Le nom de Gasengayire a été régulièrement cité lors des réunions communautaires, dans un effort visant à mettre en garde les résidents contre l’idée de s’exprimer. Un résident qui a participé à ces réunions a déclaré :

Quand les autorités viennent au village, elles disent : « Vous avez vu l’exemple de Léonille [Gasengayire]. Si vous refusez de faire ce que nous voulons, vous aurez le même sort qu’elle. Nous allons condamner Léonille à 18 ans de prison. » Léonille est devenue comme un refrain que l’administration locale chante devant la communauté.

Lors des audiences préliminaires, Gasengayire a également été accusée de faire la promotion du parti politique d’opposition FDU-Inkingi. Gasengayire est membre de ce parti et avait été brièvement arrêtée en mars 2016. Comme tous les partis d’opposition sauf un au Rwanda, le FDU-Inkingi n’a pas été en mesure de se faire enregistrer en tant que parti. Même si la loi rwandaise considère comme un crime la « formation et direction d’une formation politique contrairement à la loi », Gasengayire n’a pas été inculpée de cette infraction et ses activités politiques ne semblent pas avoir constitué une violation de la loi du Rwanda.

Le 23 mars 2017, le juge de la Haute cour, chambre de Rusizi, a rejeté les dépositions des témoins de l’accusation et des responsables locaux, a acquitté Léonille et ordonné sa remise en liberté, au bout de sept mois de détention préventive. Human Rights Watch a observé les procédures.
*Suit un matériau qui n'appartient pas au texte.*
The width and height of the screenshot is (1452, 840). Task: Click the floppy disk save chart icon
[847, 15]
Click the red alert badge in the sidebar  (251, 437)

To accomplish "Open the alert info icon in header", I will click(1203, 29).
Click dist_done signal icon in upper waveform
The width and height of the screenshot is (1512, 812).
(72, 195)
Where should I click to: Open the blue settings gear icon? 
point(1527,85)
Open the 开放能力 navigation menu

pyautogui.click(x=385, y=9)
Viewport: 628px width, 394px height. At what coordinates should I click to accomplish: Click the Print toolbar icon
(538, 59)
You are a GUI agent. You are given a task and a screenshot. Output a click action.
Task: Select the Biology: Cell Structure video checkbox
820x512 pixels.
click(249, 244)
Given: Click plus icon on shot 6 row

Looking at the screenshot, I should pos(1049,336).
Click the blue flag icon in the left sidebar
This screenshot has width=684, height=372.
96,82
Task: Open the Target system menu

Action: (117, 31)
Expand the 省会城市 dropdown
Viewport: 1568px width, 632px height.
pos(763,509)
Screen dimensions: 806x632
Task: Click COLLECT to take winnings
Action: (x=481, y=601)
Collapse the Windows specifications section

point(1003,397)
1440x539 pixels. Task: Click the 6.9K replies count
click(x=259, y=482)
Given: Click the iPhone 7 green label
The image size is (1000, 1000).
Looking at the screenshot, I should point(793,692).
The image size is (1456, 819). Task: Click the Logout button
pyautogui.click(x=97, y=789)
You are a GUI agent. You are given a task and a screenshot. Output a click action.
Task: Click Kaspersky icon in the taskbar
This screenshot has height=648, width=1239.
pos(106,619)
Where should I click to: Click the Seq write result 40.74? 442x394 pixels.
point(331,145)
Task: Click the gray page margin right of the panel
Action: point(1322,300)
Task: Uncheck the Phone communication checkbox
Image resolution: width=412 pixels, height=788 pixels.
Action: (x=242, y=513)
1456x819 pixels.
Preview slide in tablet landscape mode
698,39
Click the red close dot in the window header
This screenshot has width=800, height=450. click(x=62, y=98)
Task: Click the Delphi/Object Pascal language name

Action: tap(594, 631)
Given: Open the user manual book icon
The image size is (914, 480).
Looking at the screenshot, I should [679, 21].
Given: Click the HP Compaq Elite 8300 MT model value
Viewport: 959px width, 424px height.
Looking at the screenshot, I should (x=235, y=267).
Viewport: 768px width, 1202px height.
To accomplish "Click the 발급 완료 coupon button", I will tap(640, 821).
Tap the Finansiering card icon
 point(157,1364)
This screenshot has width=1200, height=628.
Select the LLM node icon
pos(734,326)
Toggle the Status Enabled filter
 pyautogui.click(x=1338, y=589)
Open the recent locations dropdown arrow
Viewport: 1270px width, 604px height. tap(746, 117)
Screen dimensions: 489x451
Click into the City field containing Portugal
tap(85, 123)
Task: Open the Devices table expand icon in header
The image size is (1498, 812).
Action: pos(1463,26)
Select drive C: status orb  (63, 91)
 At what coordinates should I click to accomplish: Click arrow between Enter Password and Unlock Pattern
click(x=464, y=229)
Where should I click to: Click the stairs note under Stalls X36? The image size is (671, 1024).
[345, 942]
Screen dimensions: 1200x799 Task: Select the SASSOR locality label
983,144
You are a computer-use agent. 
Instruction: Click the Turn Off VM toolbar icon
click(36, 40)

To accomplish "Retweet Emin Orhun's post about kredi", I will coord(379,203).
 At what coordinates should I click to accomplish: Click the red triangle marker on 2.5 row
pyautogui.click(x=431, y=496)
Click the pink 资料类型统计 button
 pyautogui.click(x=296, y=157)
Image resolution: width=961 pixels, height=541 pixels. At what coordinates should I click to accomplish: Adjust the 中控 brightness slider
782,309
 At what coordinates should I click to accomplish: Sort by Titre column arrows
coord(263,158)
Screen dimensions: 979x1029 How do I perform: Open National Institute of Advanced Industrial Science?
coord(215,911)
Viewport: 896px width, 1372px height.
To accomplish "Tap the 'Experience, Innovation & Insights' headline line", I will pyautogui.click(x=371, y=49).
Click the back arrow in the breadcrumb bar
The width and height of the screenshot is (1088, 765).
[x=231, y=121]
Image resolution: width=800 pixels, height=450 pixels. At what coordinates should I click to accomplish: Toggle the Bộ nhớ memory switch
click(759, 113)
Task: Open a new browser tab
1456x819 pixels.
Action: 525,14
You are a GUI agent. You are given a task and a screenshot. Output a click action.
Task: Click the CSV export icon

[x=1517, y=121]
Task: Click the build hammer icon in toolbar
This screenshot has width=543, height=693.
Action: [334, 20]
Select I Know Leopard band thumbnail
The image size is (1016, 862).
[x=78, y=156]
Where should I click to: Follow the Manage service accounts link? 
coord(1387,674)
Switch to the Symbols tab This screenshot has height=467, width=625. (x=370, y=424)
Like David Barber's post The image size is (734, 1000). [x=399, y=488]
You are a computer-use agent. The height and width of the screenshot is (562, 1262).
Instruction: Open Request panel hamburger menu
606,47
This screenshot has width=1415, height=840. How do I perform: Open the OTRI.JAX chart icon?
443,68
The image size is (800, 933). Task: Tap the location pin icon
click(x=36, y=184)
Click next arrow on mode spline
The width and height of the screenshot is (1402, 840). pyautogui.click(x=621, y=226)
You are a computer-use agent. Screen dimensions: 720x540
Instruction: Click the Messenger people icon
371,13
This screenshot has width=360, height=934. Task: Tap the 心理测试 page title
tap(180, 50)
La maire du district de Rutsiro a affirmé à Human Rights Watch qu’elle n’était pas informée de l’existence de critiques au sujet des expropriations. « Nous avons organisé plusieurs réunions là-bas et personne ne s’est plaint », a-t-elle dit. « Peut-être que ces gens ne sont pas satisfaits du montant [des indemnisations], mais ils l’ont accepté. Il n’y a pas eu de menaces. » Elle s’est abstenue de tout commentaire sur l’arrestation et la procédure judiciaire à l’encontre de Gasengayire.